• How to complete this task: Your job with the data below: print everything from the line that holds "Click red box icon beside MBA15-041 row" down to the line that holds "Given: Click HR", ends included, exactly, and nothing else.

• Source data:

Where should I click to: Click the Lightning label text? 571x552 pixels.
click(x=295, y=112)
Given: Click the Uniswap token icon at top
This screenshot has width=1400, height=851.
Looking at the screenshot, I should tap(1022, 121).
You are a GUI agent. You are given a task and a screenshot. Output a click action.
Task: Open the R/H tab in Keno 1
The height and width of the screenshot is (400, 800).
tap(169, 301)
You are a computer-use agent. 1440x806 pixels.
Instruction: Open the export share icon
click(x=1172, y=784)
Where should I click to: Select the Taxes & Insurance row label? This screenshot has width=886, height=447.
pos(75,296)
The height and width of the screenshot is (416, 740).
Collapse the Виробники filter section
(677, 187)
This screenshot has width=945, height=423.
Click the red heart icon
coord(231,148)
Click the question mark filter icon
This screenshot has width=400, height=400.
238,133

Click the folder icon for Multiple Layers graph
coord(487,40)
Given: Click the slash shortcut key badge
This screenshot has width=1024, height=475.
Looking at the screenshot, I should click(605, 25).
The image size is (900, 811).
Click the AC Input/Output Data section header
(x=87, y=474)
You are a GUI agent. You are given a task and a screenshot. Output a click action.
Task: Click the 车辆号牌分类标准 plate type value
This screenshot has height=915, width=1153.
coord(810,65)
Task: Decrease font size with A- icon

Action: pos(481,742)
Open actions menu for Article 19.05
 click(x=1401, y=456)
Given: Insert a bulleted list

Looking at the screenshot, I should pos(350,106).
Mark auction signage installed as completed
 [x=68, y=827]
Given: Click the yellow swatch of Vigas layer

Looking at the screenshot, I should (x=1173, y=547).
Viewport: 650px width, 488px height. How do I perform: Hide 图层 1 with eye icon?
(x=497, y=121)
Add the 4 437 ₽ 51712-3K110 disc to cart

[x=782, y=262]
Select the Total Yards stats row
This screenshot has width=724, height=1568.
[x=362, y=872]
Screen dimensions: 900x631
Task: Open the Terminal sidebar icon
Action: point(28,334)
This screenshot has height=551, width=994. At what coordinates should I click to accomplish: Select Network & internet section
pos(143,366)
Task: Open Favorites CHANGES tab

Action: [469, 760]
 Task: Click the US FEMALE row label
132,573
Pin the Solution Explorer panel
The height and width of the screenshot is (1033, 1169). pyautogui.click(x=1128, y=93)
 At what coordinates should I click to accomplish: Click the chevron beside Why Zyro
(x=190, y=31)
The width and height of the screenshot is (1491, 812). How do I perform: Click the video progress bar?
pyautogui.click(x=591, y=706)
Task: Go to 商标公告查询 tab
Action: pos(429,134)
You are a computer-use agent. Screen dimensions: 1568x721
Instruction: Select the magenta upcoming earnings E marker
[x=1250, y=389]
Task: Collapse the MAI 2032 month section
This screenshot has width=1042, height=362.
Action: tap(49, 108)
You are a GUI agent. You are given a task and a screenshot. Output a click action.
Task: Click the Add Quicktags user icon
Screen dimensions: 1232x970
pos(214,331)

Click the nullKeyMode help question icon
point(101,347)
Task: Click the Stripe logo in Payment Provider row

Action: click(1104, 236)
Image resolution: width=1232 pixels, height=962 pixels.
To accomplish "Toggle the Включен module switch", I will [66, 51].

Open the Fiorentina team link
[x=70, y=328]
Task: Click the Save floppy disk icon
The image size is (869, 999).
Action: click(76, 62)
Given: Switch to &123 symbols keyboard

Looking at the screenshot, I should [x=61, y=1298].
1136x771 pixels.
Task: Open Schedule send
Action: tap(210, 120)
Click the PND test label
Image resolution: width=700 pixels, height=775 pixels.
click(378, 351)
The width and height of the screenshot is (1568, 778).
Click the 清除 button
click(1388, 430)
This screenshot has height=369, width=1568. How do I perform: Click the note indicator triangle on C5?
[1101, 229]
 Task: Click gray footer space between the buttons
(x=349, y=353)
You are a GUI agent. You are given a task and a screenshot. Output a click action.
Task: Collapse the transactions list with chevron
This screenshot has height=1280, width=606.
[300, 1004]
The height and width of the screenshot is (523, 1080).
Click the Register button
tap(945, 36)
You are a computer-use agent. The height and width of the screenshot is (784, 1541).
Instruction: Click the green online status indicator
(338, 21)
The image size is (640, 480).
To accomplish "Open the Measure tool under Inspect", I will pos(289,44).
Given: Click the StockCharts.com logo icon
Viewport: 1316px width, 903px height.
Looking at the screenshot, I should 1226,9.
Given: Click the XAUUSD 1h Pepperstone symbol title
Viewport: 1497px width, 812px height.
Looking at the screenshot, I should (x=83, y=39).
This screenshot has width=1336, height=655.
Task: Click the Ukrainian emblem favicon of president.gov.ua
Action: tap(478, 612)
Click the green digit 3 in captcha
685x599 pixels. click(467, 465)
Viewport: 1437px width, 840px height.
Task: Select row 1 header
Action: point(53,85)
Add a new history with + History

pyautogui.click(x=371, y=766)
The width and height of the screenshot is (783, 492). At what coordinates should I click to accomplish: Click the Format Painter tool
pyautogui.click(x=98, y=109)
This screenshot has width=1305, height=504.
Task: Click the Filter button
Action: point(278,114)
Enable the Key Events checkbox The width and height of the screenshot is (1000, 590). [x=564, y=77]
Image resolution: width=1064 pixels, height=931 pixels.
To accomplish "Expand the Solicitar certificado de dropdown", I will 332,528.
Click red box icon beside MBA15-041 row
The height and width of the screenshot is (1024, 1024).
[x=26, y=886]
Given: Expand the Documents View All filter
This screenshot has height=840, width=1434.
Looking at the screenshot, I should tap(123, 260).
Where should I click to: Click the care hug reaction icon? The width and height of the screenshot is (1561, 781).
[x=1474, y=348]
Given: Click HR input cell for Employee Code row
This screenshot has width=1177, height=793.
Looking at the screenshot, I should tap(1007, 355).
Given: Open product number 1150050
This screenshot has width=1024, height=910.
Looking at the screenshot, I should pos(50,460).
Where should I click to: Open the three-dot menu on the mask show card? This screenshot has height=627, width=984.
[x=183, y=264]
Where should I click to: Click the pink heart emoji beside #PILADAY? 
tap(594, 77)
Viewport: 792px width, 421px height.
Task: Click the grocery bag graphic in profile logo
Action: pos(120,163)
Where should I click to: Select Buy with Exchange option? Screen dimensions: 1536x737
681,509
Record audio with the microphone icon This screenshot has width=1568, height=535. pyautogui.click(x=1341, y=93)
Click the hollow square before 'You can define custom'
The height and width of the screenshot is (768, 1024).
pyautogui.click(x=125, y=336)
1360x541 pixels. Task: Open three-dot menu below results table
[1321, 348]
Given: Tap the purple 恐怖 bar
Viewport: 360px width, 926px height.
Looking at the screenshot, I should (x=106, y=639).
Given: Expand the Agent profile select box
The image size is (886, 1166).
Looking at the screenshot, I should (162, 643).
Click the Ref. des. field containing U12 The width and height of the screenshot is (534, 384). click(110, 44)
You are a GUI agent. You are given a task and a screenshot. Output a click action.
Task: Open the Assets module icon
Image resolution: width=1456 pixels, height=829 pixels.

• Output of the exercise:
Click red box icon beside MBA15-041 row
The height and width of the screenshot is (1024, 1024).
[x=26, y=886]
Given: Expand the Documents View All filter
This screenshot has height=840, width=1434.
Looking at the screenshot, I should tap(123, 260).
Where should I click to: Click the care hug reaction icon? The width and height of the screenshot is (1561, 781).
[x=1474, y=348]
Given: Click HR input cell for Employee Code row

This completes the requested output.